OUT of every five cases of a heart attack in Metro Manila, one can be attributed to exposure to secondhand smoke, the Department of Health (DOH) said yesterday, citing the results of a survey conducted by antismoking advocates.
World Lung Foundation (WLF) and the Paris-based International Union Against Tuberculosis and Lung Disease (The Union) calculated that between 10 and 20 percent of heart attacks in Metro Manila could be linked to secondhand smoke depending on the number of hours of exposure per week.
The groups based their findings on a survey conducted by WLF and DOH earlier this year as well as published global medical risk estimates for acute myocardial infarction (heart attack) from exposure to secondhand smoke.
Secondhand smoke, also known as passive smoking, is defined as the smoke from the burning tip of a cigarette and the smoke inhaled by a nonsmoker from a smoker.

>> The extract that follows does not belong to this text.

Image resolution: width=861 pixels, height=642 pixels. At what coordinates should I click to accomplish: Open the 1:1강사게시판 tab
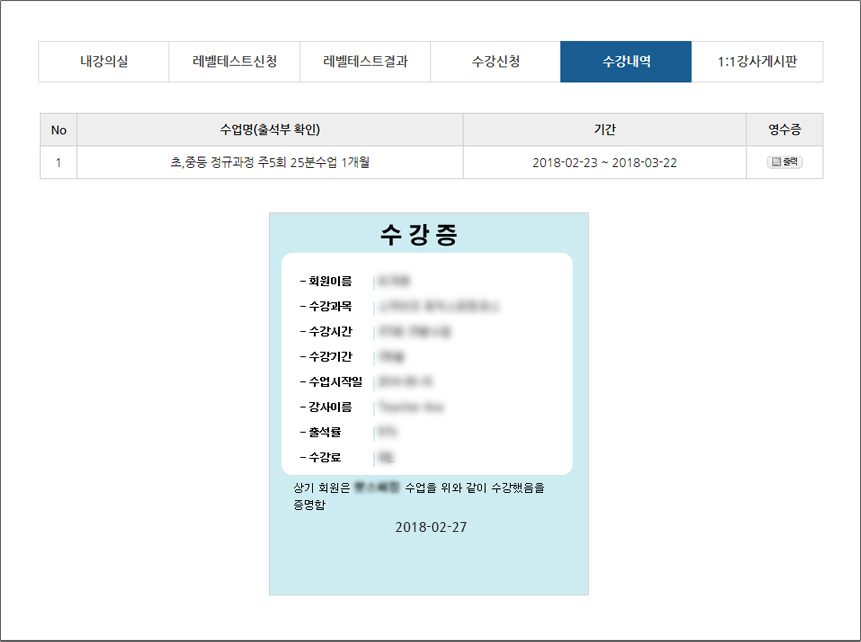point(756,62)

According to the WLF, secondhand smoke is more toxic.
Children who are exposed to tobacco smoke are at increased risk for sudden infant death syndrome, acute respiratory infections, ear problems and severe asthma.
Studies also showed that exposure to secondhand smoke for more than 21 hours per week can increase one’s risk of a heart attack by as much as 62 percent.
The WLF-DOH survey showed that 52 percent of people in Metro Manila were exposed to secondhand smoke every day in workplaces, restaurants and other public places.
While most nonsmokers reported that they get upset when they are exposed to secondhand smoke, only eight percent said they asked the smoker to put out their cigarette.
The DOH and its partner agencies—the Bloomberg Philanthropies The Union and WLF—presented the new data yesterday as the department received a grant to press its campaign for the implementation of a smoke-free policy in all public places.
“The new evidence linking secondhand smoke to heart attacks makes it even more clear that tobacco use is harming people who do not smoke,” said Health Undersecretary Alex Padilla in a press conference.
“We also know that we can stop this trend by eliminating exposure among innocent mothers, fathers, children, neighbors and colleagues,” he added.
“Tobacco is taking a devastating toll on the Philippines and people are dying every day, even those who don’t use tobacco. The way to reverse this epidemic is through proven policies such as creating 100 percent smoke-free public places and work places,” said Health Secretary Francisco Duque III.